“A arte é a reinvenção da realidade”
O poeta Ferreira Gullar já tinha alertado que a realidade não basta, a lógica da realidade é, totalmente ilógica. não nos possibilita modificar certas situações: a chegada ao ponto de ônibus 2 segundos após ele partir, a conversa descompromissada reveladora de segredos com um desconhecido durante um passeio pelo mercado e a morte: a mais nonsense parte da vida. Hoje vivemos, dormimos até tarde, aguentamos os vizinhos, fofocamos nas janelas. Amanhã já não existiremos, já dormiremos eternamente e teremos saudades até de nossos vizinhos que não mais estarão por aqui. A arte é uma maneira de a gente fazer perpetuar o que já não terá continuidade: a presença. E o mais terrível, às vezes, é o ensaio que a arte pode ser da morte. Ontem, dia 15 de setembro de 2016, que era hoje. Durante nossos afazeres recebemos a notícia que o "Santo" tinha sumido no Rio São Francisco. Domingos Montagner com Camila Pitanga foi nadar após o almoço. O que era para ser apenas mais uma atividade cotidiana banal se tornou uma tragédia. E uma tragédia ensaiada durante a novela Velho Chico, há uns quinze dias o personagem Santo (Domingos Montagner) sofreu um atentado e ficou desaparecido por dias sob as águas do Chico. Até que os índios acharam o corpo de Santo dos Anjos e realizaram o ritual para ressuscitá-lo: todas as religiões realizam rituais para perpetuar a vida sobre a morte.
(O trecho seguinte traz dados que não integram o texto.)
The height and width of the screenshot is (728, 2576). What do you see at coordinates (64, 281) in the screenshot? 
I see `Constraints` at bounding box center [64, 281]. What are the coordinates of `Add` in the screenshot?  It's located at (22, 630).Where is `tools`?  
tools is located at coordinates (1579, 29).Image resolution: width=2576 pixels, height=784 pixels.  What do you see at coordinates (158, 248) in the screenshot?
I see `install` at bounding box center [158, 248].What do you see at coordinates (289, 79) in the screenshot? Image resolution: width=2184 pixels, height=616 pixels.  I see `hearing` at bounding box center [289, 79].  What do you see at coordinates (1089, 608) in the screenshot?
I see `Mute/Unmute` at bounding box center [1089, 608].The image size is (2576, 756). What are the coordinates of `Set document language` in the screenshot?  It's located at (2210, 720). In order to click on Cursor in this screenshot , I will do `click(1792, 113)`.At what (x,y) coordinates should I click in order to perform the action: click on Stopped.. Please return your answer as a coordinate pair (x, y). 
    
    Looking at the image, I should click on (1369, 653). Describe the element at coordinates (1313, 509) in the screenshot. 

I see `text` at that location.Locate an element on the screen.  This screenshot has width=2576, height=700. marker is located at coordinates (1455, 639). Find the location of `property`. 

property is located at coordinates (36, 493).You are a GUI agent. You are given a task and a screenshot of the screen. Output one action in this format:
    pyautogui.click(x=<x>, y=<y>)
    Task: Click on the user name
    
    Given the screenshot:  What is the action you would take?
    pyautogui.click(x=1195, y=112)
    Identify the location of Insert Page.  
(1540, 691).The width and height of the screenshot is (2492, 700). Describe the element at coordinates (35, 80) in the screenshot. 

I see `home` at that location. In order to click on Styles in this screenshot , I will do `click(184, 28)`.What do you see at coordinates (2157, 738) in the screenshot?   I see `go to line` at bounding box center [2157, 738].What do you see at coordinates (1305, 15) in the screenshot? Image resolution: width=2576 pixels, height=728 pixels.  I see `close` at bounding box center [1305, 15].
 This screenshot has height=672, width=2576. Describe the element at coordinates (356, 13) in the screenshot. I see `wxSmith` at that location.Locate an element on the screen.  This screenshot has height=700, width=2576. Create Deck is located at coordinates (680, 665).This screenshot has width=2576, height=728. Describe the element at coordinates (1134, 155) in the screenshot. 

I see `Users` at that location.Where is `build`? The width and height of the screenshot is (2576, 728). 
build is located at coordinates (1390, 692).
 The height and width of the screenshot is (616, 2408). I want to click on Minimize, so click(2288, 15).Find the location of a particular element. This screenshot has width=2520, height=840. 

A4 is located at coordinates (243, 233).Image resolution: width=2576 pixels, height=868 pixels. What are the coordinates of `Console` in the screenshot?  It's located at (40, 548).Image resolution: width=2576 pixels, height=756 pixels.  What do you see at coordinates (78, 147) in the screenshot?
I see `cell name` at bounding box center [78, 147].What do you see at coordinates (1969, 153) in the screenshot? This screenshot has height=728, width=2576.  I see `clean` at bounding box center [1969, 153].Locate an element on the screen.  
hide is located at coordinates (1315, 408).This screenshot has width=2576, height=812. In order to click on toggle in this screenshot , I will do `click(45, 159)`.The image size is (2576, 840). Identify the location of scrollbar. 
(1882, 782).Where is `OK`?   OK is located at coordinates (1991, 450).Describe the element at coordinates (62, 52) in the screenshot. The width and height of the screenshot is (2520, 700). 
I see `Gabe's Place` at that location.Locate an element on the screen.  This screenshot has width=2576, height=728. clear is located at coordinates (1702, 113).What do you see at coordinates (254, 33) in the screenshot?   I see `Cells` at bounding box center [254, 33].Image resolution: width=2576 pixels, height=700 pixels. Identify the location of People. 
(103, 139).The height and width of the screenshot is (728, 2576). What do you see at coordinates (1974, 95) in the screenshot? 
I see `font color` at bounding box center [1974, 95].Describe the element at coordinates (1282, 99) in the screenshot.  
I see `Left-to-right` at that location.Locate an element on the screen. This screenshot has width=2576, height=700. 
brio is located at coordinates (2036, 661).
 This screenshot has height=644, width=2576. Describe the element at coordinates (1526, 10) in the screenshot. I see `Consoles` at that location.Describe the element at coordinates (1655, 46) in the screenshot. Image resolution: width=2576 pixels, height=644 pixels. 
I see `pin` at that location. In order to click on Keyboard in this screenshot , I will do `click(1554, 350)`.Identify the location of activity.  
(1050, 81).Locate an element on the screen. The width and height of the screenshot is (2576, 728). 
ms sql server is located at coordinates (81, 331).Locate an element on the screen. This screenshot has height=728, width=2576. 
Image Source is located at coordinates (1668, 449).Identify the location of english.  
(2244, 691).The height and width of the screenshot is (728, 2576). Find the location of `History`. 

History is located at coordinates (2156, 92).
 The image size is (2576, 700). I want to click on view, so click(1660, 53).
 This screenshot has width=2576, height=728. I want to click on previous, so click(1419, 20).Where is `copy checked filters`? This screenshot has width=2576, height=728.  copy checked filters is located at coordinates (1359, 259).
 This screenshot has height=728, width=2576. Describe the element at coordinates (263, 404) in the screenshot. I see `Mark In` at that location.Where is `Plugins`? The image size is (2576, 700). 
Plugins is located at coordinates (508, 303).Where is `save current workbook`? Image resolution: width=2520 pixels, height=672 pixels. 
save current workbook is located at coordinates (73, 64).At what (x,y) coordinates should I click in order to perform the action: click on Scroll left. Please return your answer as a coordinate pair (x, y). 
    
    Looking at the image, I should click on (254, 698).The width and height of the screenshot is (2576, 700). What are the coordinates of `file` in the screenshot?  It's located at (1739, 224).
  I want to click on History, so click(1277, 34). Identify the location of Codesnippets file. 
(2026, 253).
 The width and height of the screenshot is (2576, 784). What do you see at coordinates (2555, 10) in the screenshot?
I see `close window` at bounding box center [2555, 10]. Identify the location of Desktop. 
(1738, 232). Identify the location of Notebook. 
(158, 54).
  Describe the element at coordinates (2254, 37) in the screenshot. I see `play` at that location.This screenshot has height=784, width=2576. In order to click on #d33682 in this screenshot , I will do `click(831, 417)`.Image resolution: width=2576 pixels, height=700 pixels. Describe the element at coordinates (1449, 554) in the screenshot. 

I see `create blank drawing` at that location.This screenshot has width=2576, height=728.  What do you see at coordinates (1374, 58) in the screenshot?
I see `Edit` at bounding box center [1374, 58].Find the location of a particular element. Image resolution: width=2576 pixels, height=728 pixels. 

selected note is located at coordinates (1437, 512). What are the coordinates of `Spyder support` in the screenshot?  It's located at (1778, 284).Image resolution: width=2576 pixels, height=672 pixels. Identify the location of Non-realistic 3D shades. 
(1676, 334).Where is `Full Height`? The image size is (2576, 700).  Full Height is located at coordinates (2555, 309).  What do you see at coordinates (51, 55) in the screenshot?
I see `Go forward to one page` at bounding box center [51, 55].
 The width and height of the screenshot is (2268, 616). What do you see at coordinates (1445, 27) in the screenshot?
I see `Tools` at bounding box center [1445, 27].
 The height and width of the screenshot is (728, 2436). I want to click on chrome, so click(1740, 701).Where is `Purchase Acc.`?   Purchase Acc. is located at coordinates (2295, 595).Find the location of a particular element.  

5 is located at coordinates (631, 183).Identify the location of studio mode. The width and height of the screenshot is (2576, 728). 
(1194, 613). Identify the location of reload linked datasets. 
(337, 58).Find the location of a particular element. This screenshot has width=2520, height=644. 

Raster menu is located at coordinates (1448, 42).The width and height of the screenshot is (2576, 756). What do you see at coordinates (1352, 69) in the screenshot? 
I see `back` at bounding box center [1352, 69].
E durante o sumiço dele nas águas a arte e a vida nos confundiam de forma absurda, tão absurda que nos negamos a acreditar na repetição da arte na vida. Na repetição da tragédia na realidade, sem chance de ter o final que teve na novela. As mãos de Camila Pitanga não conseguiram impedir a violência da tragédia, as imagens belas de Luiz Fernando Carvalho não conseguiram transformar em consolo o horror, o texto profundo e reflexivo de Benedito Ruy Barbosa não conseguiu tornar o incompreensível em compreensível. Apenas a tragédia, o silêncio da realidade sem beleza. O que nos consola é a arte, as atuações encantadoras de Domingos.
Como diria Guimarães Rosa:
“As pessoas não morrem. Ficam encantadas”.